Risk Management Considerations
In the event a trial site is about to be sold or its management structure transitioned, a sponsor should consider:
- Reviewing the clinical trial agreement and updating it to ensure that the appropriate new owners are reflected in the updated clinical trial agreement. This will prevent future disputes as to whether a pre-existing clinical trial agreement continues and inures to the benefit of the new owners.
- Notifying regulatory or quasi-regulatory bodies including the FDA, the US Office of Research Integrity (ORI), NIH, and/or IRB as necessary.
- Confirming and clarifying data and IP ownership with the new or prospective management before and after the ownership transition.

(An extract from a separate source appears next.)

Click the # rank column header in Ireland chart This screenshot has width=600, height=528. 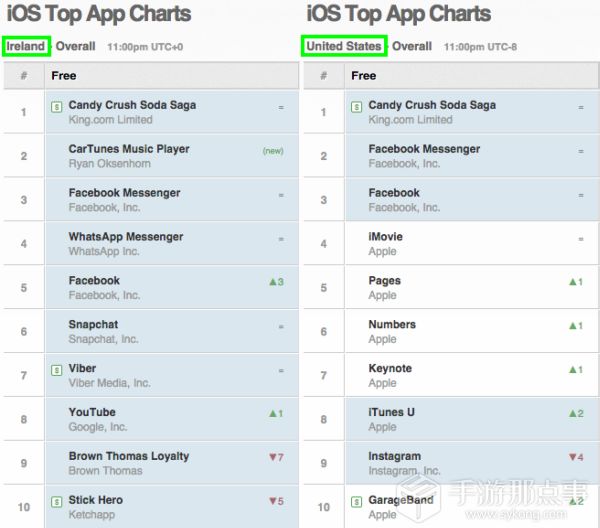pyautogui.click(x=24, y=76)
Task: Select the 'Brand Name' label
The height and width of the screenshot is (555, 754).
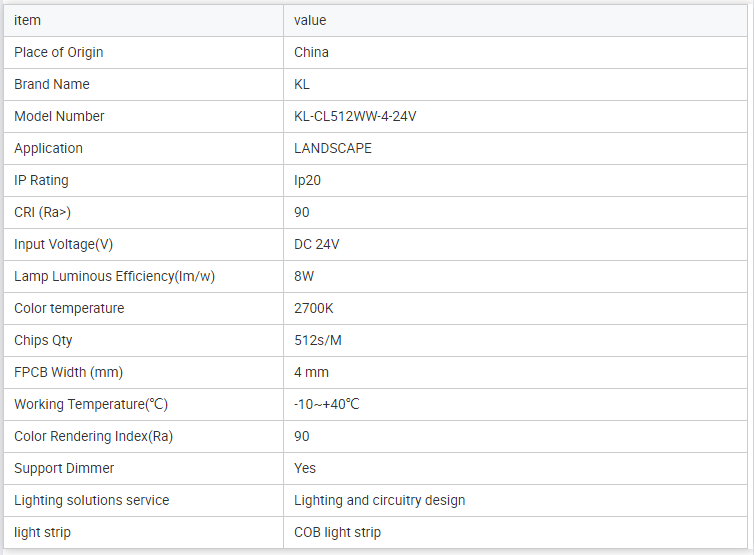Action: click(52, 84)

- Establishing an interim management structure to ensure that sites being sold are being actively monitored before, during, and after the transition in ownership. This may require developing a transition-specific oversight structure, appropriate training and onboarding, and customized monitoring plans that include increased frequency of monitoring for a limited period of time.
- Retaining legal and regulatory counsel to ensure that neither sponsor nor site rights are compromised in the event of a sale and to appropriately address legal, compliance, and regulatory needs.
- Ensuring closeout of all appropriate data in the event oversight is compromised.
The sale of a site is an exciting opportunity for site owners. However, it can be a cause of great anxiety for sponsors and clinical research organizations (CROs), and may mean increased monitoring, training, and oversight. Nevertheless, sites are private companies that have the right to undertake such transactions. Accordingly, sponsors and CROs should have policies in place to ensure appropriate oversight in the event of changes in ownership and/or management.